Красивый, стройный, с лицом чуть удлиненным и бледным, он сидел напротив Ивана Алексеевича и медленно ел, не поднимая глаз от тарелки – боялся встретиться взглядом с отцом.
Одет он был со всем тщанием, манеры безукоризненные, почтителен. Молчалив, но если скажет слово, всегда к месту. Гордиться бы таким сыном, так нет, все его достоинства будили в душе Ивана Алексеевича лишь глухое раздражение.
Иван Алексеевич долго молча разглядывал его и отвел взгляд. Егор Иванович облегченно вздохнул: пронесло. А Иван Алексеевич заговорил, снова обращаясь к сенатору:
– Газеты смотрел, тревожно в мире становится. Наполеона раздавили, так думаем, войн больше не будет? Неразумное это рассуждение, – быстро говорил он, хотя никто не собирался возражать ему. – Придется еще повоевать и, может быть, скоро, очень скоро! И тогда-то тебя, голубчик, – Иван Алексеевич с несвойственной ему живостью обернулся к Егору Ивановичу, – тебя первого заберут! А с войны редко кто цел-невредим возвращается. Что поделаешь, за веру, царя и отечество…
Бросив косвенный, по-птичьи вбок, взгляд на сына, лицо которого вдруг приобрело голубоватый оттенок, он резко встал, расплескав недопитый кофе, и, шаркая туфлями, ушел к себе.
Все сидели подавленные. Наконец сенатор бросил на стол салфетку и поднялся.

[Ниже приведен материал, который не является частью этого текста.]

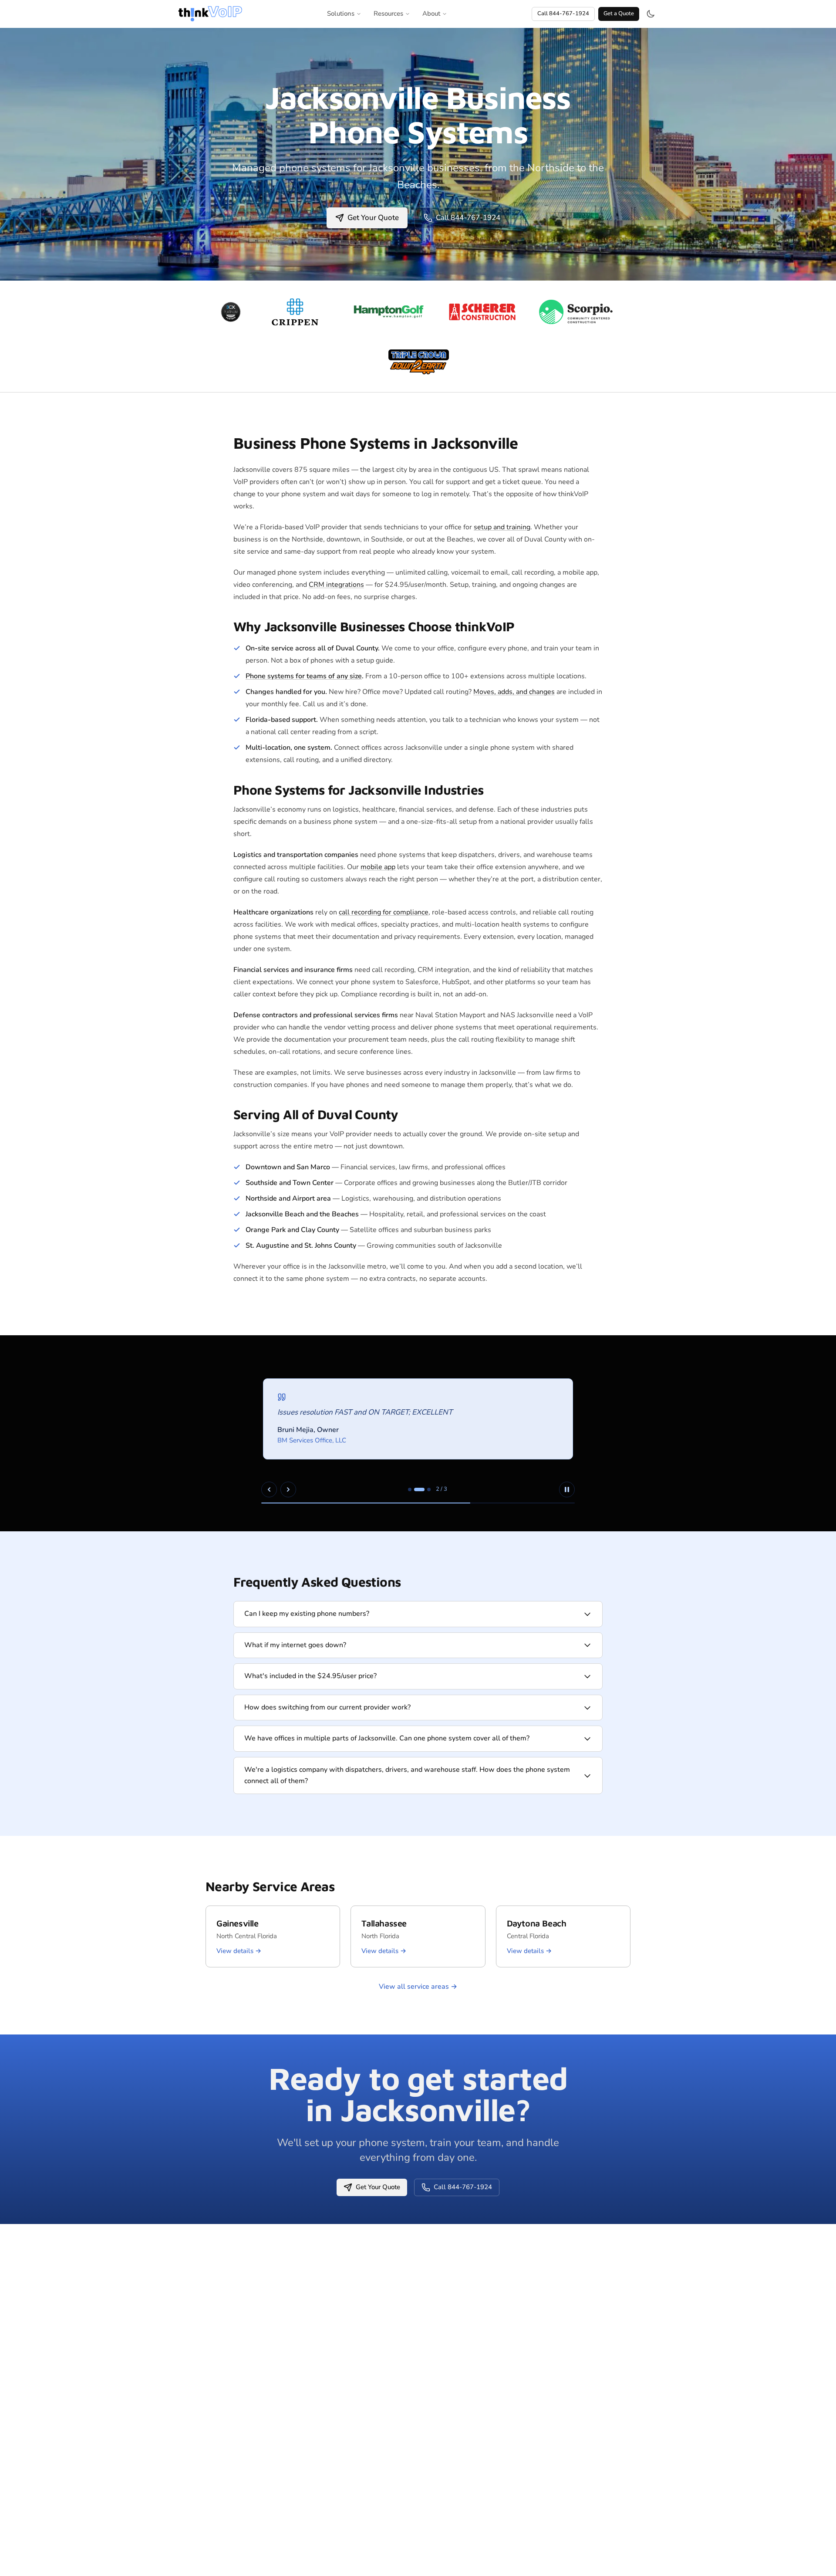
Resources (388, 13)
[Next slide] (288, 1489)
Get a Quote (618, 13)
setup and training (502, 527)
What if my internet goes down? (295, 1645)
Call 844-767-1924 (563, 13)
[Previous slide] (269, 1489)
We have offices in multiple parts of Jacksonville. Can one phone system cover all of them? (386, 1738)
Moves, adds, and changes (514, 692)
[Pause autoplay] (567, 1489)
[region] (418, 1433)
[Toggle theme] (650, 14)
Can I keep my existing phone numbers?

– Мне пора, – проговорил он, наклоняясь к руке Луизы Ивановны. – Видно, и правда, делиться надо…
Луиза Ивановна, с трудом удерживая слезы, поцеловала его в висок, и Лев Алексеевич легкой, танцующей походкой, неожиданной для его полнеющего тела, вышел из комнаты, весь устремленный навстречу веселью, ожидавшему его за стенами дома.
Шушка любил те недолгие часы, когда Лев Алексеевич бывал дома. Его зычный, немного картавый голос разрушал чинное безмолвие яковлевского дома. Племяннику он постоянно привозил в подарок то дорогие игрушки, то диковинные восточные сладости. И когда с грациозным цоканьем отъезжала от подъезда карета сенатора, Шушке всегда становилось грустно.
Вот и сейчас он подошел к окну и, расплющив нос, прижался к запотевшему от дыхания стеклу: кучер тронул вожжи, и карета исчезла, увозя сенатора в неведомый Шушке мир веселья, музыки, шумных споров и ярких огней…
Глава пятая
ЛУИЗА ИВАНОВНА
Вера Артамоновна собирала детей на прогулку. Потемнела и стала жесткой листва на деревьях, а в траве на бульварах запестрели желтые одуванчики. Небо утратило весеннюю яркость и влажность, стало сухим и бледным. Иван Алексеевич все не мог решить, поедут ли нынче летом в деревню, и отъезд откладывали со дня на день, с недели на неделю.
Кало водил детей гулять на Тверской бульвар, но и там с каждым днем становилось все жарче, молоденькие деревца почти не давали тени, пестрые обручи, которые дети гоняли по дорожкам, поднимали легкие облачка пыли, трава, как и небо, стала сухой и бледной.
– Опять бедняжку до слез довел, – вполголоса проговорила Вера Артамоновна, завязывая ленты на соломенной Таниной шляпке.
– А я, право, на месте барыни, просто взяла бы да уехала на родину, в Штутгарт, – живо отозвалась мадам Прево, доставая из шкапа белое Шушкино пальто с огромными перламутровыми пуговицами. – Какая отрада? Все капризы да неприятности, скука смертная…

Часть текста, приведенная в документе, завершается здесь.